Excerpt to read ->
◆ ◆ ◆ ◆ ◆

Testing beyond infinity with Configuration Reduction

Tom van de Ven
Technology Pioneers
9 min readOct 21, 2022

The degrees of freedom that define a test environment vary greatly. Physical products or production lines often face a lot more degrees of freedom

Testing a website in different browsers on different OS environments are only two degrees of freedom with which you can set up test environments. Even here we will restrict the browser types and OS versions. Using usage data gives you the handle to cover a defined end user situation. If you want to test 4 browser types in 6 OS versions, this leads to 24 test environments where you want to execute the same set of tests. With test automation and virtual test environments the scale-up of test execution can well be mitigated in this situation.

A series of robotic arms for a welding production line face a lot more degrees of freedom. To name a few: Different versions of embedded software running on their control applications, PLC’s that measure and execute, other machines around the welding robots to communicate with or the different factory layouts for different plants. The degrees of freedom for these types of setups can easily reach into the hundreds if not thousands. Each degree of freedom can have unlimited number of values, making an infinite amount of test environment configurations.

It is now about making the right choice of configuration for your test environment. With simple mathematics it is possible to calculate an optimal set that covers a predefined percentage of all possible values. Now we want to combine it with customer data to reduce the set of needed test environments. In the situation of a car manufacturer this can pose a problem. The car manufacturer does not want to share detailed information on factory layout, specific PLC usage or detailed information on the welding setup in the production line.

◆ ◆ ◆ ◆ ◆

Given records ->
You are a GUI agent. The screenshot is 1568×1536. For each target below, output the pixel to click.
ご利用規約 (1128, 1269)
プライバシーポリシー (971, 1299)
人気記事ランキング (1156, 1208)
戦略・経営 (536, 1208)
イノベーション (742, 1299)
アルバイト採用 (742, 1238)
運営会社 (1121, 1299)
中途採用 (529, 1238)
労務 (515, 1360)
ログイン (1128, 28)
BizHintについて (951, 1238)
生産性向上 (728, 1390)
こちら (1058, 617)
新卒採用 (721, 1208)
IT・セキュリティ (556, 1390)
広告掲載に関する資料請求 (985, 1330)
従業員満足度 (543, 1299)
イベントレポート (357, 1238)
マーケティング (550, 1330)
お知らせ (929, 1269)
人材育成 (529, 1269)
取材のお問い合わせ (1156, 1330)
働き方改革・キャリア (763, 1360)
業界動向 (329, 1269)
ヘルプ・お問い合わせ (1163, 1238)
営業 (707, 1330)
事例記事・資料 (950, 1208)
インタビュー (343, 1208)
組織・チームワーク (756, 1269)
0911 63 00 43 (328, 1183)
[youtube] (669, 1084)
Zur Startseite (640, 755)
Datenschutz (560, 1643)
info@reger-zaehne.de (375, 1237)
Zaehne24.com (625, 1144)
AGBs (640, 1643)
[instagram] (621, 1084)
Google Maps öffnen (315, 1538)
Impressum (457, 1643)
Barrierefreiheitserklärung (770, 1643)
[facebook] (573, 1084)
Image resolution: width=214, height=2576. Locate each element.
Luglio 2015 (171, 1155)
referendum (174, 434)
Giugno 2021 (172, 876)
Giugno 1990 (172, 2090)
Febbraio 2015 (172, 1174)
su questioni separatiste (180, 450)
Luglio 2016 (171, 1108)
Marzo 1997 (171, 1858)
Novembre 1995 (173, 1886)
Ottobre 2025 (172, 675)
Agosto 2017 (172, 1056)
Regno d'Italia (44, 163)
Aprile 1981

◆ ◆ ◆ ◆ ◆

Exercise goal ->
Answer these about the article on configuration reduction:
1. How many test environments result from testing 4 browser types in 6 OS versions?
2. What kind of production line do the robotic arms in the example serve?
3. What information does the car manufacturer not want to share?
The data has no connection to the text.

Answer space ->
1. 24
2. A welding production line
3. Detailed information on factory layout, specific PLC usage, or detailed information on the welding setup in the production line